Summary: AVONEX® Pregnancy Registry – Are you a pregnant woman with MS who is taking or has taken AVONEX®?

Biogen Idec, the maker of AVONEX®, has set up a pregnancy registry to collect information on pregnancies, and the children of those pregnancies, exposed to AVONEX®

The AVONEX® Pregnancy Registry will collect prospective reports from pregnant women and health care providers.
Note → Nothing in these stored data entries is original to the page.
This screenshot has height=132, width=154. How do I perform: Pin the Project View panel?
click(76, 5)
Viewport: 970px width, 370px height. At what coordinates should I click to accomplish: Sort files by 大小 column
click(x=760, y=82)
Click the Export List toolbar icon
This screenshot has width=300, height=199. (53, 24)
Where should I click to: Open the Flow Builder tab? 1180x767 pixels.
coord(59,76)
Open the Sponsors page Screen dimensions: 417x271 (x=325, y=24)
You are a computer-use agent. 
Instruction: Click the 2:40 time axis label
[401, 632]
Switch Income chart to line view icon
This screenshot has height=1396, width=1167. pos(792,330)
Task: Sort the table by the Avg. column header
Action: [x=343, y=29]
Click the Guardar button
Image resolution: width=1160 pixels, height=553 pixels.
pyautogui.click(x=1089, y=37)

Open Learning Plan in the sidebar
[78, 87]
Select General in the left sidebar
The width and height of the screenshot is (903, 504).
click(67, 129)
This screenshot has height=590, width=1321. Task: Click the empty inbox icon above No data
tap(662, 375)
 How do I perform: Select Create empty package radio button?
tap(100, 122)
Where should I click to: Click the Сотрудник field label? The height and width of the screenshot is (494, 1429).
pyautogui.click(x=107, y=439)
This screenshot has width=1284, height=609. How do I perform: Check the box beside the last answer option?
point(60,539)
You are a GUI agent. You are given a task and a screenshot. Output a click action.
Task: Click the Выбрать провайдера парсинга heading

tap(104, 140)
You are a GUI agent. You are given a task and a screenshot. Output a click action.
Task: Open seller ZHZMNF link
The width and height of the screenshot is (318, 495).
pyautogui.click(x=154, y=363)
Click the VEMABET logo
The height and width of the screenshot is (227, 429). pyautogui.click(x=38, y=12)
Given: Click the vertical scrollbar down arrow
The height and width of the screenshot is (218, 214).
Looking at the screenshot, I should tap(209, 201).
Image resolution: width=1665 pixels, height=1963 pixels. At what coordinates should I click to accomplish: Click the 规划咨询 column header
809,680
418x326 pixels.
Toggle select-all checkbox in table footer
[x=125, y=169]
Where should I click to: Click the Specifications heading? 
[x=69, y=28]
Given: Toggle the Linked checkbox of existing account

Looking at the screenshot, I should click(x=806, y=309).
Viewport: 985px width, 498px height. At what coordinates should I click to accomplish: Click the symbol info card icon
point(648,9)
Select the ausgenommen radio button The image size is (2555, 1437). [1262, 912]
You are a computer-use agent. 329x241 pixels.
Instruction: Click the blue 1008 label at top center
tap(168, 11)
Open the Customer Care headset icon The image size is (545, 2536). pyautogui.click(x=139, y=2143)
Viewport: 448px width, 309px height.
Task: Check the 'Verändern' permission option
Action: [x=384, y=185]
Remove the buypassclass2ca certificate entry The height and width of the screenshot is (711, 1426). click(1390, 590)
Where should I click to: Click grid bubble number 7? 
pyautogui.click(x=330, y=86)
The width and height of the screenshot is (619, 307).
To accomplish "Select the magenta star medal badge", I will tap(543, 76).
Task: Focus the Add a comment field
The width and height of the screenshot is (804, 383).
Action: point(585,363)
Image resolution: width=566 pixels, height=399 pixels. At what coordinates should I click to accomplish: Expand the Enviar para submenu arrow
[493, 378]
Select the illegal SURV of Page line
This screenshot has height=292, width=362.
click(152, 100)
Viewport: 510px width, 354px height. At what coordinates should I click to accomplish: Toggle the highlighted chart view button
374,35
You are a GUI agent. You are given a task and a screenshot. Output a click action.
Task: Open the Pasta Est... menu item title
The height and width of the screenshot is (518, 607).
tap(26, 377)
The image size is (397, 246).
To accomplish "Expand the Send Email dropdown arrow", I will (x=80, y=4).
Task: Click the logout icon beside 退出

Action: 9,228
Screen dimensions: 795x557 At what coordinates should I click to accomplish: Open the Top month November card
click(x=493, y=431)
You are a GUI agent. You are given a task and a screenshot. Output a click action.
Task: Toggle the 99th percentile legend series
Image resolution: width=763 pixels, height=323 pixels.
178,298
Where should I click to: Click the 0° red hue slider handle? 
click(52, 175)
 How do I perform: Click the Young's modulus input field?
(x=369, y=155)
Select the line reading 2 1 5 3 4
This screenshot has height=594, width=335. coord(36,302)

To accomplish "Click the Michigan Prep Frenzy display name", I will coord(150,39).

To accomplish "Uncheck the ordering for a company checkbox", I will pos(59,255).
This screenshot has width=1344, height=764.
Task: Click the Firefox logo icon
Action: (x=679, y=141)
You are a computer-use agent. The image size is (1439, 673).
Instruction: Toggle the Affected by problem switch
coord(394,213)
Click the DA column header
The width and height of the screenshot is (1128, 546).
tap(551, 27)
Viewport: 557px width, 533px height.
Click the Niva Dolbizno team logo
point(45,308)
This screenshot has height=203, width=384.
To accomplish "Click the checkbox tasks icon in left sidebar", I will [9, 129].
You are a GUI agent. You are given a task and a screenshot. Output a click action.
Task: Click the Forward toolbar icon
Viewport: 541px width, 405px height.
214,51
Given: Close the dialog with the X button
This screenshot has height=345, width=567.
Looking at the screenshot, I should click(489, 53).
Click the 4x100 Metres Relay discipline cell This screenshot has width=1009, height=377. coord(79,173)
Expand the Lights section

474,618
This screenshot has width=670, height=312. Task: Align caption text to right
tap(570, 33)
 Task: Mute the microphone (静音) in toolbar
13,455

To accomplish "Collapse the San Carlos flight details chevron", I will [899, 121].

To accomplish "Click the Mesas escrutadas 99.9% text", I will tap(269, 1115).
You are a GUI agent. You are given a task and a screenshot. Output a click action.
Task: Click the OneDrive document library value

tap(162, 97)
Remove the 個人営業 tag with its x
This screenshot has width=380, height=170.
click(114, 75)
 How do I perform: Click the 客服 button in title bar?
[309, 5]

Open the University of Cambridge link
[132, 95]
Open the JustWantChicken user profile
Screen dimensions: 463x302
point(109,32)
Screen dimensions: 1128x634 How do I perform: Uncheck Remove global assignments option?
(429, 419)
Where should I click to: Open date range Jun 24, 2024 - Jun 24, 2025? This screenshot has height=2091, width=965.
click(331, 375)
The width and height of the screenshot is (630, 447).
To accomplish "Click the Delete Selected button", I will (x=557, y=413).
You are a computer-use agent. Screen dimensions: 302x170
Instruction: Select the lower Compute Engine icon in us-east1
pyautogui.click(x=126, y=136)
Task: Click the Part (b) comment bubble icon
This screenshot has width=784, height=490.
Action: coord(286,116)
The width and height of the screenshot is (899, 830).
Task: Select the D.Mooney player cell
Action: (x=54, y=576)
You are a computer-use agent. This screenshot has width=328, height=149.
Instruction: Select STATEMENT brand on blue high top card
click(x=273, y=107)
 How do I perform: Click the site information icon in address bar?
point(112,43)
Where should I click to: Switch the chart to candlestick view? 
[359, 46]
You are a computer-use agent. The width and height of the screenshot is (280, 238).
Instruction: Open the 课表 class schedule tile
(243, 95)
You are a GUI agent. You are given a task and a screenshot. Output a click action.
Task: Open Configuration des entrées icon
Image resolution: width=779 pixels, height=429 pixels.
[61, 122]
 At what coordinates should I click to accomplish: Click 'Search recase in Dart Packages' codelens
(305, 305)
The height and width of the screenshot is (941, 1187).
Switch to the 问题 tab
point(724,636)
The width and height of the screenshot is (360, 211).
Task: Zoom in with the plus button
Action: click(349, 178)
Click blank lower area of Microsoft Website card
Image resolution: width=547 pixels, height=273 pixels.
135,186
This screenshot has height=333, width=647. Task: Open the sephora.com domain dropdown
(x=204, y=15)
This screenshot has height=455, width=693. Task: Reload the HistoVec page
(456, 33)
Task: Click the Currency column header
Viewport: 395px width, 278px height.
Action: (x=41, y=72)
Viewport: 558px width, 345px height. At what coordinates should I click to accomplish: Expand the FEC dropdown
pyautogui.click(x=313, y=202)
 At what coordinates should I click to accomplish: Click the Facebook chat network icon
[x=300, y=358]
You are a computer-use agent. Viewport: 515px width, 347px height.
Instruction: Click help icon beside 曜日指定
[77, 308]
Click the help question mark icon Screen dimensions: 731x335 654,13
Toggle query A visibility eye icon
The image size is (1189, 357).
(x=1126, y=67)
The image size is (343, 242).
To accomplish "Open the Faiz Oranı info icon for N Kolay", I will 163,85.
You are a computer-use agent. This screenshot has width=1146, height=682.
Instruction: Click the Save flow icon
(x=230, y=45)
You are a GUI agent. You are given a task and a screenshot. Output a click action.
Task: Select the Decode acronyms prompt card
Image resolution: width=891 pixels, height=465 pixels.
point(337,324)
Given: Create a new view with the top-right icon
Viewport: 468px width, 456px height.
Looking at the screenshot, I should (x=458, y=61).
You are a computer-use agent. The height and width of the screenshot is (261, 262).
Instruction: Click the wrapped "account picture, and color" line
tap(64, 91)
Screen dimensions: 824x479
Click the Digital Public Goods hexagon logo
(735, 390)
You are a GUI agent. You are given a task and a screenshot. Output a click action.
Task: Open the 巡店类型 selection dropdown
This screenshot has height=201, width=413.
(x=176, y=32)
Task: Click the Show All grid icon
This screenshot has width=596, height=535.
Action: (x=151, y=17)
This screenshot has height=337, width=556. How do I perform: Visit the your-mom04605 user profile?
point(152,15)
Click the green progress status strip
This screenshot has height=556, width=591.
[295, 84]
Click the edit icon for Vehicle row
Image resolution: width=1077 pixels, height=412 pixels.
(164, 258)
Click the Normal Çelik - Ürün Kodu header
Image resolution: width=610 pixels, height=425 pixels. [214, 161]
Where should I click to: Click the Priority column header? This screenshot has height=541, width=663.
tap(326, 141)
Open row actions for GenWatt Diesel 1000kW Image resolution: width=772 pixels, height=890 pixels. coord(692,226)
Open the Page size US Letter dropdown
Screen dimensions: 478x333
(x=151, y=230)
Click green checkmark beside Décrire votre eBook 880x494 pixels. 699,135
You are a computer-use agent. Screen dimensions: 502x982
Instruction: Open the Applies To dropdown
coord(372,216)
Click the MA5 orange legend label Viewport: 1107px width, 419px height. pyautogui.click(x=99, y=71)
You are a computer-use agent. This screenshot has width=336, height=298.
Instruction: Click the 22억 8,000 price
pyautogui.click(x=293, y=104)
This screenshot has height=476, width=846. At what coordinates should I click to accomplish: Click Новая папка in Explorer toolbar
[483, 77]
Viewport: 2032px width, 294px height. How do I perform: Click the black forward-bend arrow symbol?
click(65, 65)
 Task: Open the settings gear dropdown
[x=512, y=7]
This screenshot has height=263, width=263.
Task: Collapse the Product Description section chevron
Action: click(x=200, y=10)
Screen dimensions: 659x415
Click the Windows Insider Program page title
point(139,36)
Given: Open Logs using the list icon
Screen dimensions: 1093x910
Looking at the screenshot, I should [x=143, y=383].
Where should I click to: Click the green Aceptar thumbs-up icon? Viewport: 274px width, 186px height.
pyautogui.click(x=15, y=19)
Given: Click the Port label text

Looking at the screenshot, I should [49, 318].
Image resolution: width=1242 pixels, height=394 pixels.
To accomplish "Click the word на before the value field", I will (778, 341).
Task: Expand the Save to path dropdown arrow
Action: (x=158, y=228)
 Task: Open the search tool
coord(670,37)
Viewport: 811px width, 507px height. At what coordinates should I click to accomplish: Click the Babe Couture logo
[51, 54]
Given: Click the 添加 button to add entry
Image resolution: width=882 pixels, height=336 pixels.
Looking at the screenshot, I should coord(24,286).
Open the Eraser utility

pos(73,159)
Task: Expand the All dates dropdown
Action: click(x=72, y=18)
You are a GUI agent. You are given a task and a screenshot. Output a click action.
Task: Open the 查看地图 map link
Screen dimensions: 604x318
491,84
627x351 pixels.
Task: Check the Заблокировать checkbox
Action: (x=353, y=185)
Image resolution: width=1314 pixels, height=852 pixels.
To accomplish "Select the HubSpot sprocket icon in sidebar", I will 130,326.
Information provided to the Registry will be collected through telephone interviews with the pregnant woman at 4 to 5 months of pregnancy and 8 to 12 weeks after her estimated due date.

Inclusion criteria:

  • Pregnant women who have been exposed to AVONEX® within approximately one week of conception or during the first trimester of pregnancy. (Registry phone representatives will help to determine eligibility.)
  • Provide sufficient information to determine that the pregnancy is prospectively registered– meaning the outcome of the pregnancy is unknown. (Registry phone representatives will help to determine eligibility.)
  • Provide verbal consent to participate in the Registry.
  • Verbally provide contact information for herself, her health care practitioner, and the infant’s health care practitioner (if applicable).

Exclusion criteria:

  • Registry phone representatives will help to determine eligibility.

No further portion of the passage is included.